The annual host of our Cinematic Arts Oscars Party—and author of this recap—is our own Cinema Safety & Risk Management Coordinator and Adjunct Professor Tyler Welch.
Celebrating the Oscars is a tricky thing. On the one hand, it is certainly true that the Academy Awards consist of an event where the elite and powerful of Hollywood hand golden statues to their friends. Moreover, because of the current cultural situation in the country and because the Academy’s measures taken toward diversity have only just started, it tends to be a rather homogenous grouping of individuals both nominating and receiving the awards.
However, it’s radically important that we understand two things about the Oscars and why they matter. First, the Academy supports film artisanship. The organization does more than just host the annual awards gala. The Academy of Motion Picture Arts and Sciences (AMPAS) helps promote the artisans and technicians who actualize films. Their Margaret Herrick Library preserves the stories of filmmakers from Hollywood’s past in order to inspire the scholars and artists of today. Throughout the year, the Academy hosts events and talks to build understanding and excellence in the technical crafts, and the Oscars might be the one opportunity most people around the country get to learn about the existence of the humans behind the sound, camerawork, visual effects, music, etc. that all come together to make a movie happen.
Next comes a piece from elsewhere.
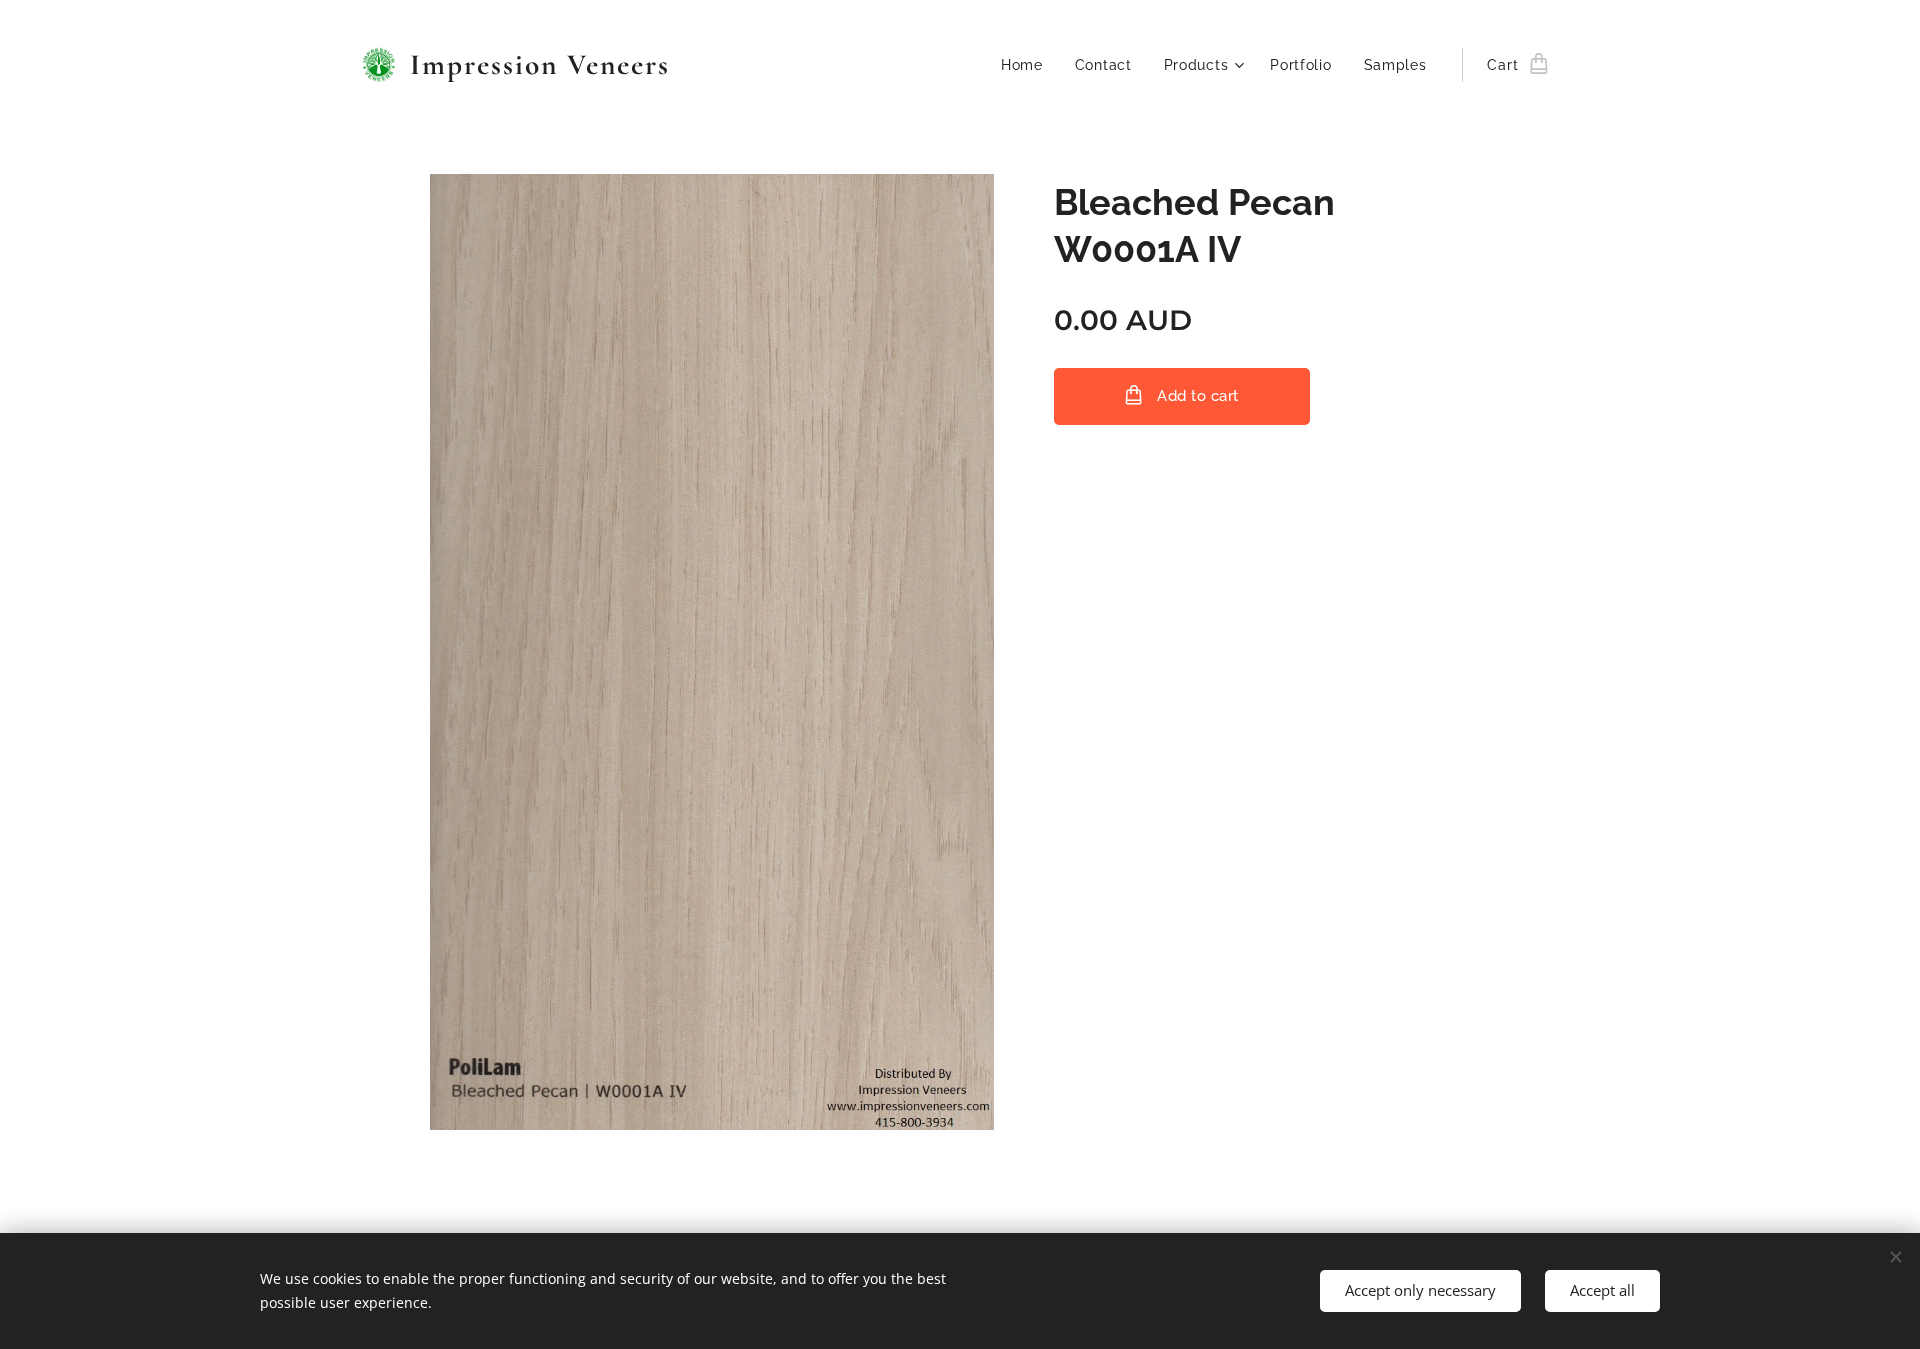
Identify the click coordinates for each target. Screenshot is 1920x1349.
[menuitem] (1027, 65)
Now, AMPAS has had issues in the past where they’ve almost undone this focus on artisanship, which would have been the end of the Oscars. Last year (2018) they nearly hid the awards for cinematography, editing, and several other technical categories from the television audience because they thought it wouldn’t be interesting to watch. Frankly, that’s the best part of the ceremony! Of course people want to see who wins the Big 5 (picture, director, actor, actress, screenplay). But viewers also want to learn about crafts and worlds they never knew existed. Learning the difference between sound editing or mixing, or finding new voices in the shorts or documentary categories can be eye-opening for anyone. This is definitely true for me – as a kid growing up in Tennessee, dreaming of making cinematic stories, it was through engaging the Oscars that I learned about film-craft and found my calling. The Oscars present a chance for the artists and dreamers of the world to find a home and feel like they belong, and that alone would be worth the watch.
Second, and the reason that APU hosts an Oscar party each year, the Academy Awards present an opportunity for human bonding. Do the Awards themselves matter terribly much? Speaking as a huge fan of the Academy and of the Oscars themselves, no – they don’t. However, I host a party every year for this because I love getting in a room with people who love movies and who have thoughts, opinions, and lives, and learning about them by talking about movies. That’s the reason we do this – to connect with each other.
This year, we had about 20 people attend our Oscar party, both cinema majors and students from around the university. There was so much food, great trivia, and wonderful conversations about the movies we love. Getting in friendly arguments about who really deserved Best Animated Feature or Best Song, cheering on surprise winners like Hair Love, fanboying out at the official announcement of the opening date for the new Academy Museum (you know where I’ll be on December 14th, 2020!), and celebrating with the nation of South Korea as they went from never having won an Oscar before to four of the biggest prizes, including the first Best Picture for an international film in the 91 year history of the awards. Those are great memories we will take away from this year’s event.
I say all this to promote one thing: enjoy the Oscars. Don’t take them as an objective, overall statement of what really is the best film of the year. View the awards as a chance to learn something new, discover a few new films and artists, and to share quality time fellowshipping with friends. The people in the room with you matter way more than the nominees do. Find the parts you care about most and invest in those categories, but more than anything invest in the friends and family you hang out with as you watch the Academy open a few envelopes. And next year, if you don’t have anything to do come mid-February (assuming they don’t move it up again), come hang out and watch the Oscars with a bunch of cinephiles in the Cinematic Arts Department. Good time, guaranteed.